The current National Heart, Lung, and Blood Institute of the National Institutes of Health (NHLBI) recommendation is to evaluate children between 2 and 16 years with SCD using TD at 6 month intervals. If velocity is >200 cm/s, confirmed after a control performed few weeks later, chronic transfusion therapy should be started [63] and should not be discontinued even if TD normalizes (as demonstrated by the randomized controlled trial STOP II [5]).

5.2. Therapy

The treatment of acute ischemic infarction resulting from SCD includes intravenous hydration and exchange transfusion to keep HbS <30% and Hb between 10–12.5 g/dL [69]. Exchange transfusion avoids the theoretical risk of increasing blood viscosity that could accompany a rapid increase of the hematocrit [5].

6. Conclusions

Stroke is relatively rare in children, except, as mentioned, in sickle cell disease. It represents, however, one of the ten “top causes” of childhood death. Its relatively rarity causes a lack of awareness that cerebrovascular disease occurs in children. Furthermore, risk factors and clinical presentation are distinctive compared to adults. For these reasons diagnosis is often delayed. It has been estimated that 48–72 hours frequently elapse between the onset of symptoms and diagnosis [70].

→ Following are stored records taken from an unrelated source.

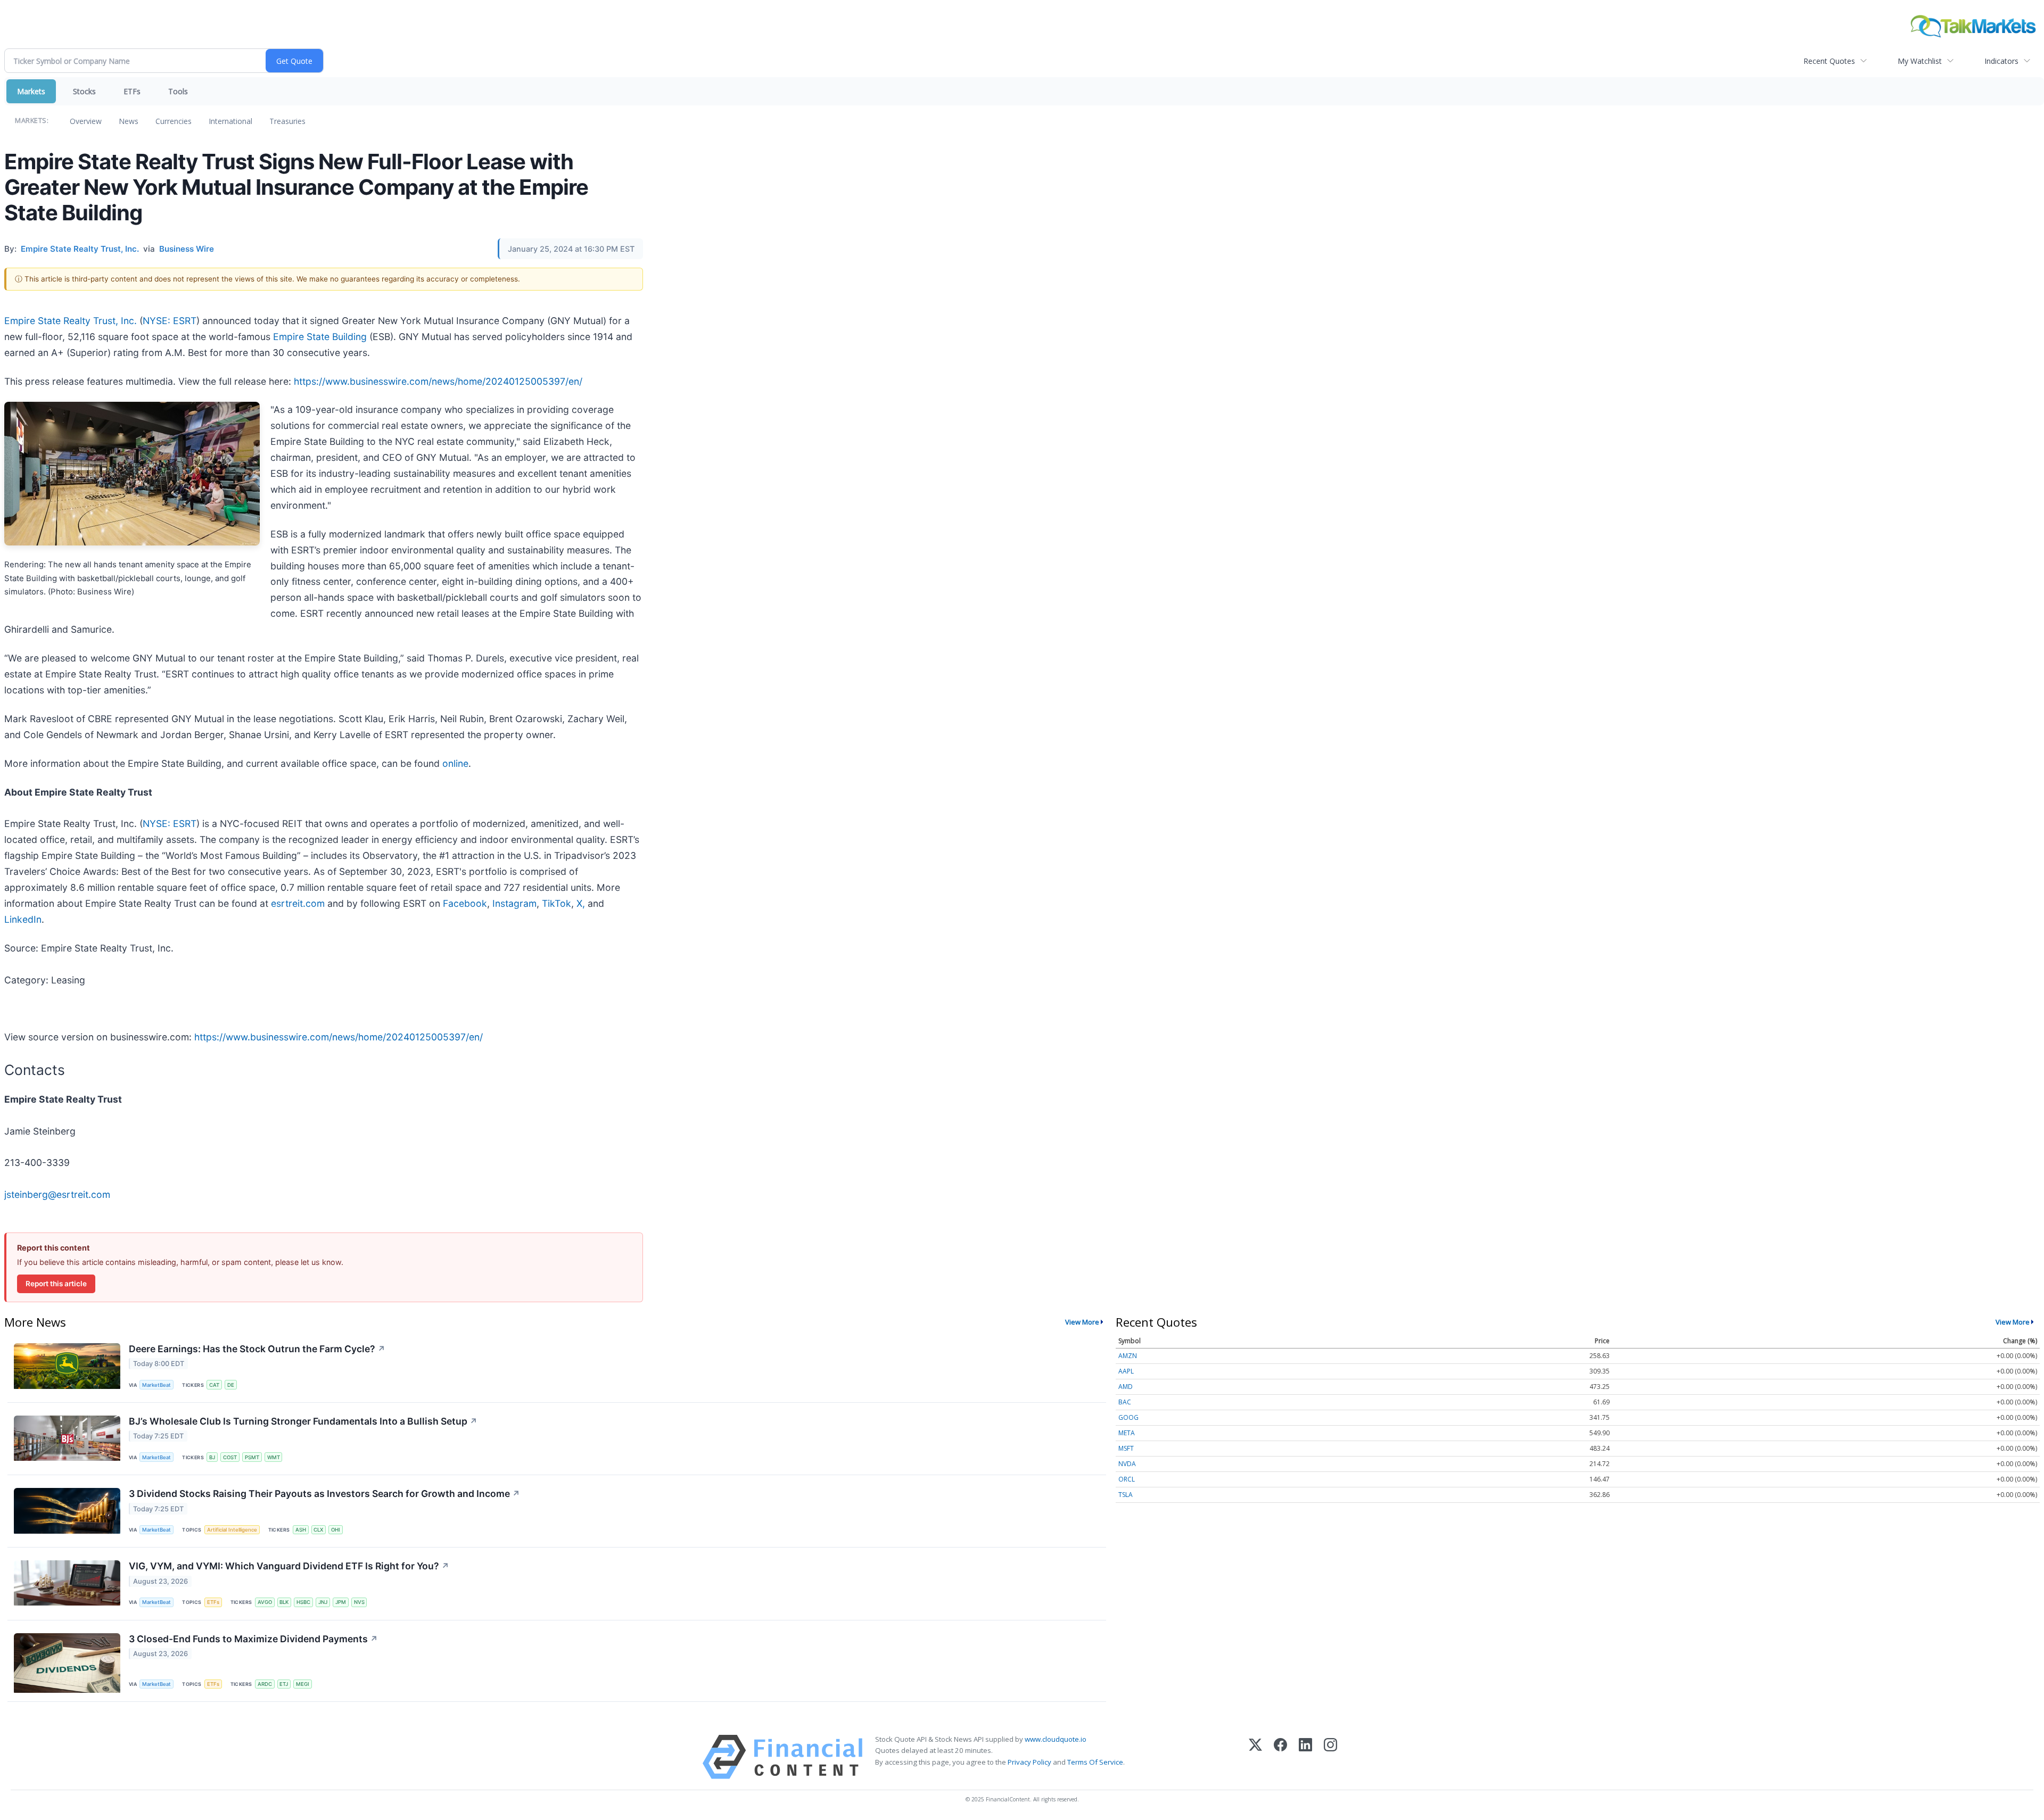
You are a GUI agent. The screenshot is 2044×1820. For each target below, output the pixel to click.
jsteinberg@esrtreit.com (57, 1194)
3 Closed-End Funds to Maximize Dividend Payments (253, 1638)
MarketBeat (156, 1385)
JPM (340, 1602)
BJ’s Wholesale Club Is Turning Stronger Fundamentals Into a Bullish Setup (303, 1421)
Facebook (465, 903)
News (128, 121)
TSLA (1125, 1494)
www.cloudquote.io (1055, 1739)
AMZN (1127, 1355)
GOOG (1128, 1417)
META (1126, 1432)
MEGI (302, 1684)
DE (230, 1385)
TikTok (556, 903)
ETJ (283, 1684)
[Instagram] (1330, 1757)
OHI (335, 1530)
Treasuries (287, 121)
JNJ (322, 1602)
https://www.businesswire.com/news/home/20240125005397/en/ (438, 381)
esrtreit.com (298, 903)
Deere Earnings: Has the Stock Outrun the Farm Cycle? (257, 1348)
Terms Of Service (1095, 1762)
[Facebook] (1280, 1757)
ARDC (265, 1684)
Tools (178, 91)
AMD (1125, 1386)
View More (1082, 1322)
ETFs (132, 91)
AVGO (265, 1602)
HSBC (303, 1602)
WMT (273, 1457)
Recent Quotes (1829, 61)
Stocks (84, 91)
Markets (31, 91)
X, (580, 903)
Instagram (514, 903)
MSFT (1126, 1448)
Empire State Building (320, 336)
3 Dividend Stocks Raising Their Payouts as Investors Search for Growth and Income (324, 1493)
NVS (359, 1602)
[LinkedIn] (1305, 1757)
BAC (1124, 1402)
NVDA (1127, 1463)
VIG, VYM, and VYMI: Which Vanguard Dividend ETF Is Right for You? (289, 1565)
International (230, 121)
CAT (214, 1385)
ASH (300, 1530)
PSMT (252, 1457)
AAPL (1126, 1371)
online (455, 763)
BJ (212, 1457)
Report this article (56, 1283)
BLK (284, 1602)
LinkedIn (23, 919)
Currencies (173, 121)
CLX (318, 1530)
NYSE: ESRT (169, 320)
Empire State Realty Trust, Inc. (70, 320)
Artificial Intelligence (232, 1530)
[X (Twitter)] (1255, 1757)
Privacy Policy (1029, 1762)
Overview (86, 121)
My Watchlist (1920, 61)
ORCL (1126, 1479)
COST (230, 1457)
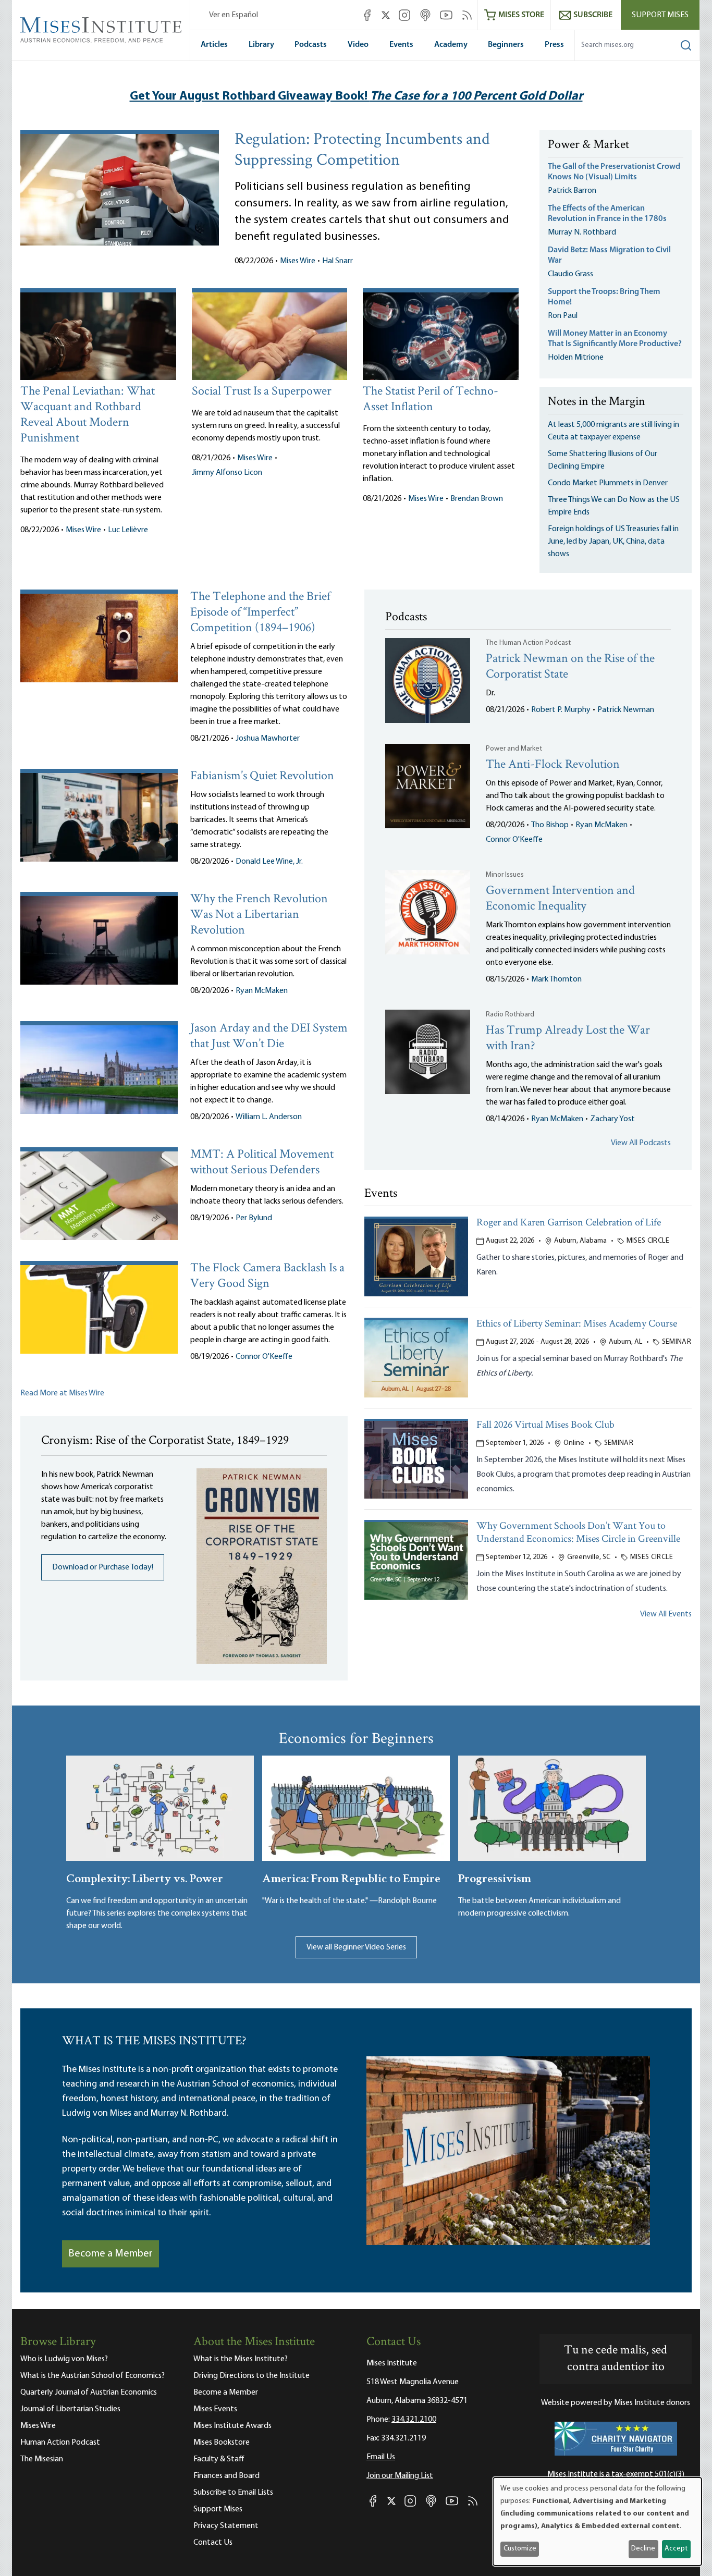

When evaluating a child with stroke, several tests, including imaging studies, are helpful to confirm the diagnosis, to differentiate hemorrhagic from ischemic stroke, and to guide the emergency management.

No uniform approach exists for the treatment of childhood stroke. Until data based on randomized pediatric clinical trials will be available, treatment recommendations for the acute care of children with stroke will continue to be extrapolated from adult guidelines.